House and Senate panels working on House Bill 1907 and Senate Bill 2309 deleted mandates for county police departments to test the evidence kits.
The committees also removed requirements that police departments submit new rape kits for testing to a lab within 10 days of receipt to complete the tests within six months — necessary to keep the backlogs of kits in check.
Instead, the revised bills propose that agencies charged with this responsibility inventory the kits and report on the number of untested kits to the Department of the Attorney General.
In turn, the AG would report to the Legislature about how agencies decided which tests to analyze, what’s been done to cut the backlog and what plans are in place for further improvements.
However, even these stripped-down goals may prove too burdensome for cash-strapped counties; the Legislature should provide at least a modest appropriation to help the counties properly manage their rape-kit inventories.
In Hawaii and all the other states, laws require the collection of DNA samples — in this case, using rape kits — from individuals convicted of sexual assault and some other crimes. Medical staff collect the DNA from the bodies and clothes of victims after an alleged rape. The kits containing the DNA evidence go to law enforcement agencies.

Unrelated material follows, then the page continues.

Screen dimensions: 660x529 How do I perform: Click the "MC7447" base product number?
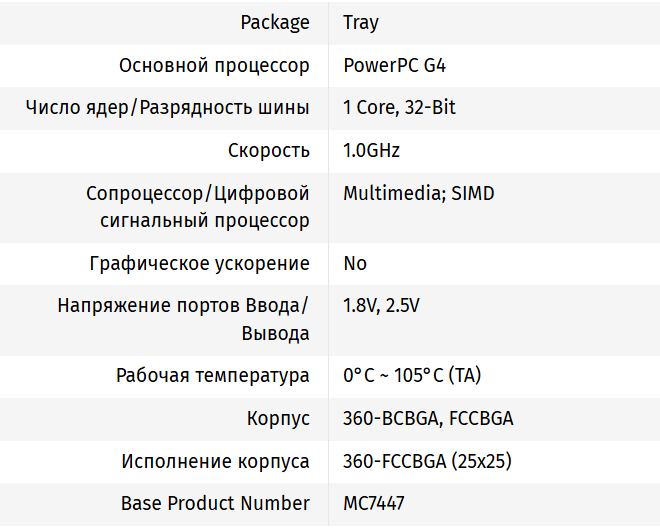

The information from analyzed kits is fed into the Federal Bureau of Investigation’s national DNA database, called CODIS.
DNA from rape suspects are collected and compared with the entries in the database. Law enforcement can look for a match that will connect the suspect with any unresolved cases — revealing, in some instances, a possible serial rapist.
The backlog problem came to light in recent months with reports of 1,500 untested kits, some collected more than a decade ago, languishing in a refrigerated facility at the Honolulu Police Department. A potentially serious consequence of a large backlog is that a perpetrator linked to the DNA in the untested kits may commit more crimes without being caught — something the state and county law enforcement should be working to avoid.
The counties also should be far more aggressive in seeking outside sources of funds. The National Institute of Justice (NIJ) began a decade ago to increase funding to reduce offender data backlogs.
Between 2005 and 2010, according to the institute’s website,
$58 million was made available “to reduce the backlog of samples of convicted offenders and arrestees.”
Federal funds have enabled the analysis of more than 1.8 million convicted offender and arrestee samples in the past 10 years.
This has helped law enforcement use DNA samples to match and identify suspects, with more than 18,000 hits on the CODIS database, according to the NIJ.
The current version of the bills was drafted by the Honolulu prosecutor’s office. In its written testimony, officials indicated support for reducing the backlog.
However, the office also cited a concern that testing all kits would reopen old wounds for some victims and “does not take into consideration the victims who stand to be intimately impacted by these mandates.”
This is certainly a factor to consider; but the overriding concern should be to prevent more people from being victimized. Only by addressing the backlog issue head-on can that be accomplished.